RABAT: The Moroccan government on Thursday announced a “new social deal” with employers and the main labor unions, under which many workers will enjoy a pay rise.
The deal agreed by the General Confederation of Moroccan Businesses (CGEM) and the three main unions — the UMT, UGTM and UNMT — is the fruit of months of negotiations
The minimum wage, currently 2,570 dirhams a month ($266), will be increased by 10 percent over two years from July, except for the agricultural sector.
Government-paid family allowances will also rise.
Meanwhile public sector workers will be given a 300-500 dirham monthly pay increase over three years.
Of Morocco’s main trade unions only the Democratic Labour Confederation has not signed the social deal which, according to the government statement, is aimed at “improving spending power and the social climate.”
Last July King Mohammed VI urged the government to take “urgent action” to address social issues, in particular health and education in the north African country which has been hit by protests over employment and corruption.
Mohammed VI pointed to social support and social protection programs that “overlap each other, suffer from a lack of consistency and fail to effectively target eligible groups.”

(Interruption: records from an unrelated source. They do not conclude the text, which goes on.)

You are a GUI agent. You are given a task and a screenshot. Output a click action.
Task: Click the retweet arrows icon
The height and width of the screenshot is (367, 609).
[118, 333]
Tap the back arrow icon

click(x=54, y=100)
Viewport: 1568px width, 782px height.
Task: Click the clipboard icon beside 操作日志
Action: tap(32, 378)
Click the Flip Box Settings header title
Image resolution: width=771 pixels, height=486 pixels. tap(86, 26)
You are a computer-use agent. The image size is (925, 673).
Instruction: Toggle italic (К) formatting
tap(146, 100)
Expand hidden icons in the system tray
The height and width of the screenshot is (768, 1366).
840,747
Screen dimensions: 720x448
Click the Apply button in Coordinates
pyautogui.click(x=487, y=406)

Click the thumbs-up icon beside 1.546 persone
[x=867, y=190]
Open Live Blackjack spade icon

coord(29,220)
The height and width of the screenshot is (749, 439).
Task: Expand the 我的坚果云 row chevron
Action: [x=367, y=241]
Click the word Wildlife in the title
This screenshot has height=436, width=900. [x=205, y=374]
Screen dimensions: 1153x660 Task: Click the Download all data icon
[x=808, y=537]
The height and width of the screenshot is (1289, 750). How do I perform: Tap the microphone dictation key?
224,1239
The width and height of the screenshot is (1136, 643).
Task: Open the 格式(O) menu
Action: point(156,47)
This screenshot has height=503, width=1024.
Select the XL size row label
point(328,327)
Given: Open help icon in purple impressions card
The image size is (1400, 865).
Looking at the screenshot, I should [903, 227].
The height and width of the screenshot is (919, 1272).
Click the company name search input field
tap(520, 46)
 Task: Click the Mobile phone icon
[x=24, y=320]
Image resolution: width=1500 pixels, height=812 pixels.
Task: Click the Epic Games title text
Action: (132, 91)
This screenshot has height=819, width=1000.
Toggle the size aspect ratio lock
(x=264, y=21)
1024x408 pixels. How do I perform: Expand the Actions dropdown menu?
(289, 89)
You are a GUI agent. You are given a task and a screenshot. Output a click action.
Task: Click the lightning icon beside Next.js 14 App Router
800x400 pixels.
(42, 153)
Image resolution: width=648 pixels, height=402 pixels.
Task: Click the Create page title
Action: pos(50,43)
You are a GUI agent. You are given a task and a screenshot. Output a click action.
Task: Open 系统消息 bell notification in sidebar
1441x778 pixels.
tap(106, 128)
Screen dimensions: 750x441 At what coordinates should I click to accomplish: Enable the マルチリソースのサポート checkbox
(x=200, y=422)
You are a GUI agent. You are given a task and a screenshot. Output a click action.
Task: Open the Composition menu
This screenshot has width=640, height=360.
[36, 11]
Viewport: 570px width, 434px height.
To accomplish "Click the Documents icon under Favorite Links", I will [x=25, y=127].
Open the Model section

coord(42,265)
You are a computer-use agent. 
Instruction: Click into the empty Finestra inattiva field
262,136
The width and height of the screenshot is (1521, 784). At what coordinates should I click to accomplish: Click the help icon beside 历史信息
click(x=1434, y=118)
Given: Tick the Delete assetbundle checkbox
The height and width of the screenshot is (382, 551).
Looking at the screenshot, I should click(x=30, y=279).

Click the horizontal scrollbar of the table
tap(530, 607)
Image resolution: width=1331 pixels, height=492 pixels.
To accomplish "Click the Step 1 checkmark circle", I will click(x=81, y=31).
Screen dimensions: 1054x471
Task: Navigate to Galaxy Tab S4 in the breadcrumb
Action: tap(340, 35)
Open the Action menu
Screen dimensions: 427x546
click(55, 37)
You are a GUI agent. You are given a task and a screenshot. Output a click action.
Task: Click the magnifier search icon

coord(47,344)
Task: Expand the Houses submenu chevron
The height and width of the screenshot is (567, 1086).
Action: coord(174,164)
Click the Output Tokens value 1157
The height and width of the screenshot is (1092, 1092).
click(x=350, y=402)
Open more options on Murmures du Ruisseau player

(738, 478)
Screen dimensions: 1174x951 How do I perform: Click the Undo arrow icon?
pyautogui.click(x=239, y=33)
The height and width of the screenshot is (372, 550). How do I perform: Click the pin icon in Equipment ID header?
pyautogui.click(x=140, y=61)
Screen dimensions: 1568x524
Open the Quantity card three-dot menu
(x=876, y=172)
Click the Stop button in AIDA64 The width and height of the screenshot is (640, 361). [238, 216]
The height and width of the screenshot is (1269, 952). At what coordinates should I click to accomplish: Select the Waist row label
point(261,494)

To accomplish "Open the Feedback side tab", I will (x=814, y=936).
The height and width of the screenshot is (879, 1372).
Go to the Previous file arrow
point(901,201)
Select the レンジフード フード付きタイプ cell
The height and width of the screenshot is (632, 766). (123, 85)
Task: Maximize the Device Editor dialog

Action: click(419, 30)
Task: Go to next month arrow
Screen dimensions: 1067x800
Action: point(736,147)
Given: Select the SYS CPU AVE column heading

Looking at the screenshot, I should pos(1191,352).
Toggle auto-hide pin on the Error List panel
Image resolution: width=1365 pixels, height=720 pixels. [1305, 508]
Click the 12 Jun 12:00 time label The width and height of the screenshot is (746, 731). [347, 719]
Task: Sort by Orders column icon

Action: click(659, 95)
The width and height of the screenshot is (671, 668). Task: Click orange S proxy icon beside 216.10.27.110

After months of stalemate, the dossier was handed to the interior ministry at the beginning of the year and the final rounds of talks were held.
The social unrest began in October 2016 after the death of a fisherman and spiralled into a wave of protests demanding more development in the neglected Rif region and railing against corruption and unemployment.
Morocco is marked by glaring social and territorial inequalities, against a backdrop of high unemployment among young people. In 2018, it was ranked 123rd out of 189 countries and territories on the Human Development Index.